This software can clone a person's voice by listening to a 5-second sample

Originally published at:


All the better to impersonate a target’s mother on the phone (as in The Terminator) or possibly a target’s foster mother on the phone (as in Terminator 2: Judgement Day).


My mind went to Ferris Bueller.


I’m not sure why a Terminator would want to impersonate Ferris Bueller on the phone but I guess that could work too.


Well, assuming the Terminator came of age during the 1980s, I’m pretty sure everyone wanted to be Ferris Bueller.

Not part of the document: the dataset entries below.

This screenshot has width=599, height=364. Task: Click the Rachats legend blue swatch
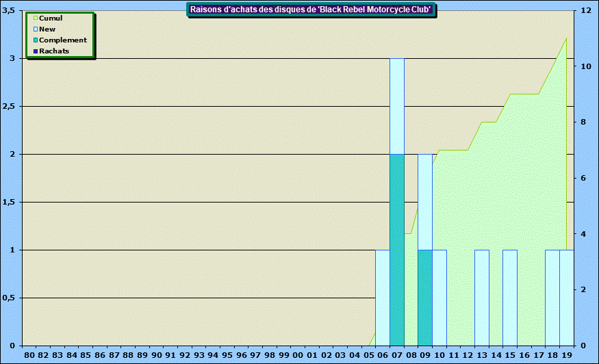36,51
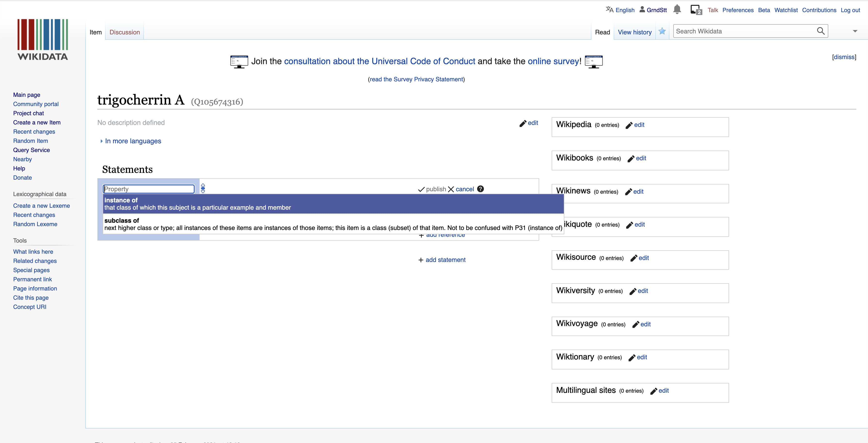
Task: Toggle the watchlist star icon
Action: pyautogui.click(x=662, y=31)
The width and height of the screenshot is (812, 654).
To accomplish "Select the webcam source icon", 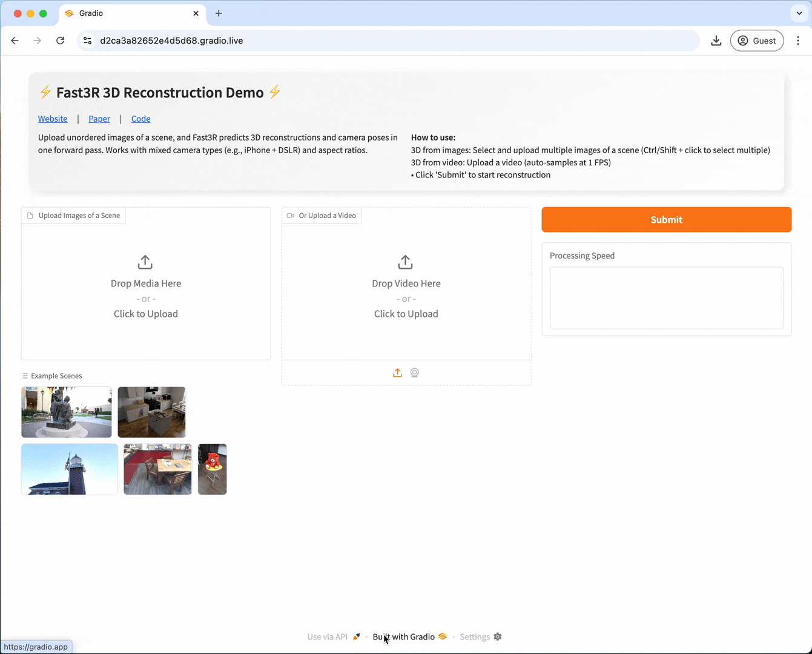I will (415, 373).
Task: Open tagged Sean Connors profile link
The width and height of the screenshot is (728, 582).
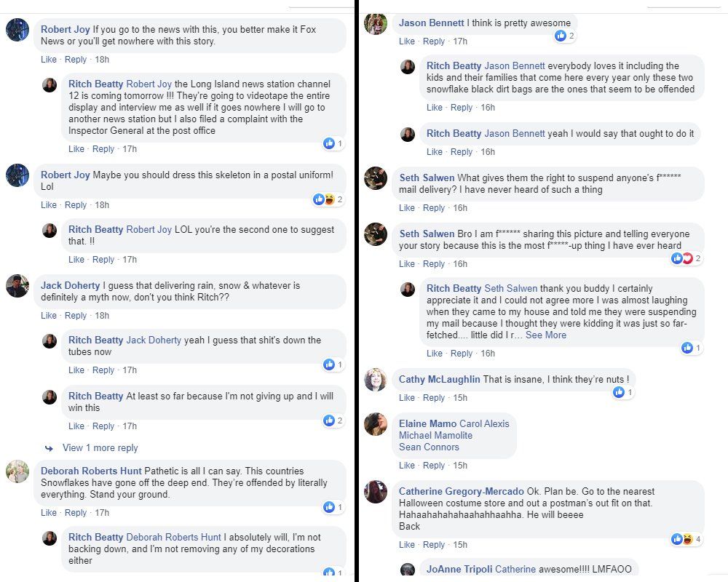Action: (429, 447)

I wonder how it works with transgender voices for trans-folks crossing the binary vocally?


I was discussing this last night with the missus.

With realtime raytracing hardware now, deepfakes and now this voice cloning capability, if you look over the horizon and imagine slick tooling made available to home users, where you end up is very watchable fanfiction of long-dead TV shows.

I would watch fanmade episodes of “Pushing Daisies”.

You look a little past this point, and the lightbulb goes off for the writers of such shows. Low cost reboots with royalties paid to the original actors.


Tell tale being a slight Austrian tone due to the base voice files.

Deep fakes just got a LOT deep fakier.


Shopping list for immediate future (everyday citizen version):

-Guy Fawkes mask
-mirrored clothing
-red laser pointer thingy
-tin foil (double the order)
-hair dye
-multiple VPN subscriptions
-anti-drone netting
-colored contact lenses
-pi hole
-and a fucking Electrolarynx


I’m disappointed that I can’t think of any hacker movies that foresaw this technology, as the immediate use is going to be calling up someone at work to impersonate their boss and get them to compromise the entire organization/transfer millions of dollars.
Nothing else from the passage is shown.